— Requirements —
1. Using the passage on the Iceberg snapshots table below, decide whether each statement agrees with it. For each, answer yes or no and quote the deciding words.
(a) Tracking operation types over time could help in understanding how the table is used.
(b) The passage places the snapshots metadata table in Apache Iceberg.
(c) The first query counts operations per hour.
2. Write out, word for word, everything in the passage on the Iceberg snapshots table from "The snapshots metadata table in" down to "efficiently manage datasets.".

— Quoted passage —
-- -- --
Another use case for the snapshots metadata table is to monitor the types and frequency of operations performed on the table over time. This could be useful for understanding the workload and usage patterns of the table. Here is an SQL query that shows the count of each operation type over time:

SELECT
 operation,
 COUNT(*) AS operation_count,
 DATE(committed_at) AS date
FROM
 catalog.table.snapshots
GROUP BY
 operation,
 DATE(committed_at)
ORDER BY
 date;

The snapshots metadata table in Apache Iceberg serves as a valuable resource for managing dataset versions, supporting time-travel queries, and performing incremental processing, optimization, and replication. It enables users to effectively track changes, access historical states, and efficiently manage datasets.

The following SQL will allow you to query the snapshots table to see all of its data:

-- Spark SQL
SELECT * FROM my_catalog.table.snapshots;
-- Trino
SELECT * FROM "table$snapshots"
-- -- --
— Data —
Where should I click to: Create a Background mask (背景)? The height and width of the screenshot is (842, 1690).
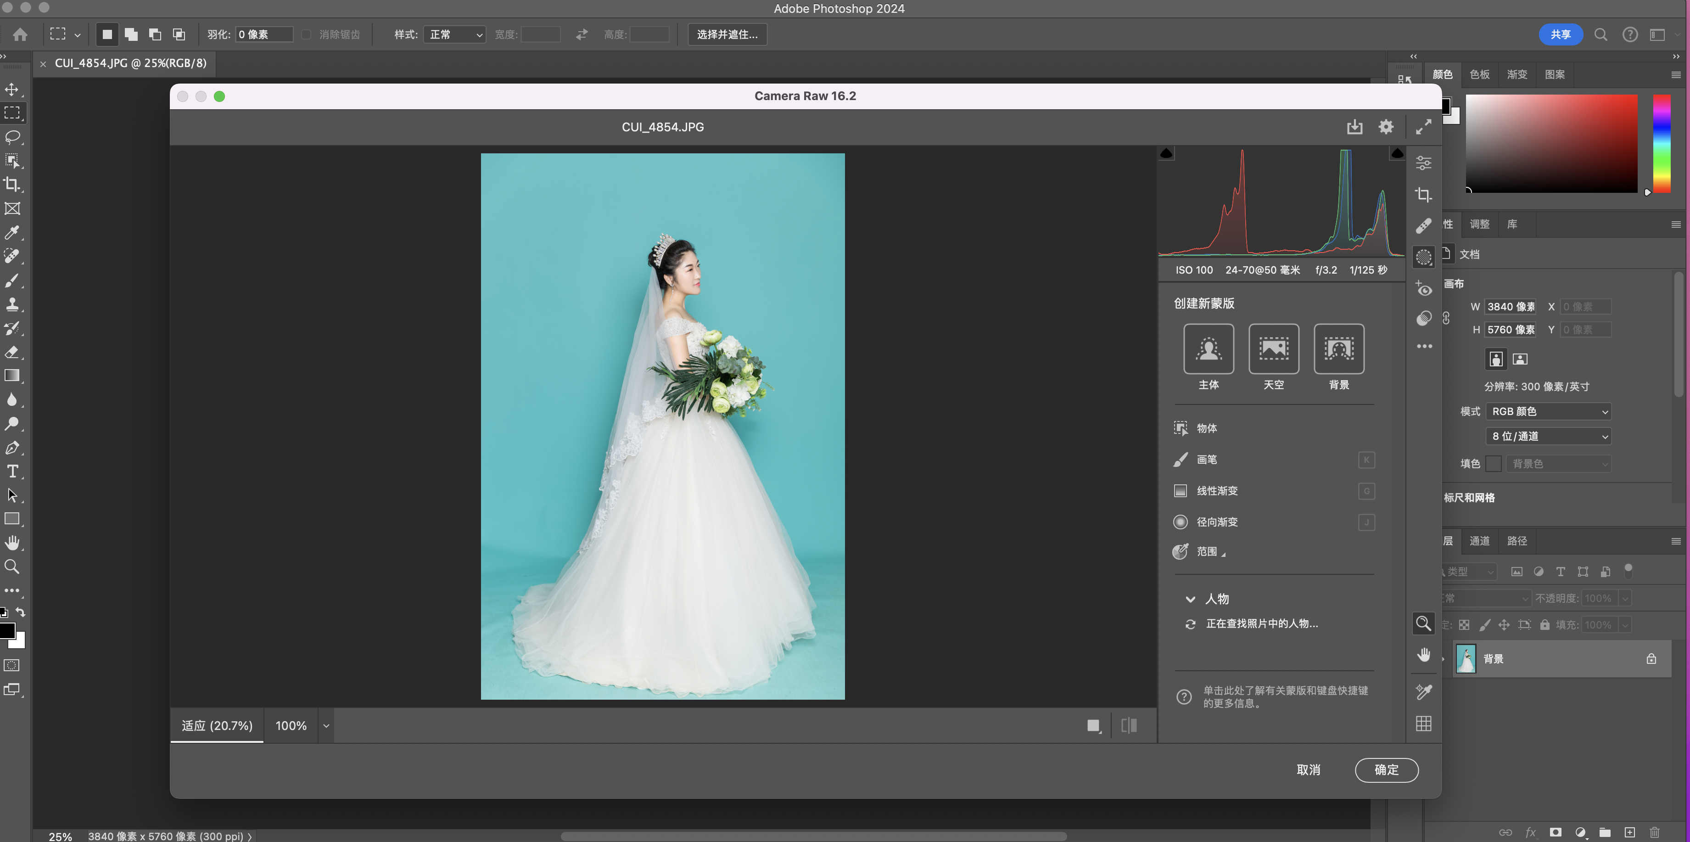1338,349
-- -- --
— Solutions —
1.
(a) Yes: "This could be useful for understanding the workload and usage patterns of the table."
(b) Yes: "The snapshots metadata table in Apache Iceberg"
(c) No: "DATE(committed_at) AS date"

2.
The snapshots metadata table in Apache Iceberg serves as a valuable resource for managing dataset versions, supporting time-travel queries, and performing incremental processing, optimization, and replication. It enables users to effectively track changes, access historical states, and efficiently manage datasets.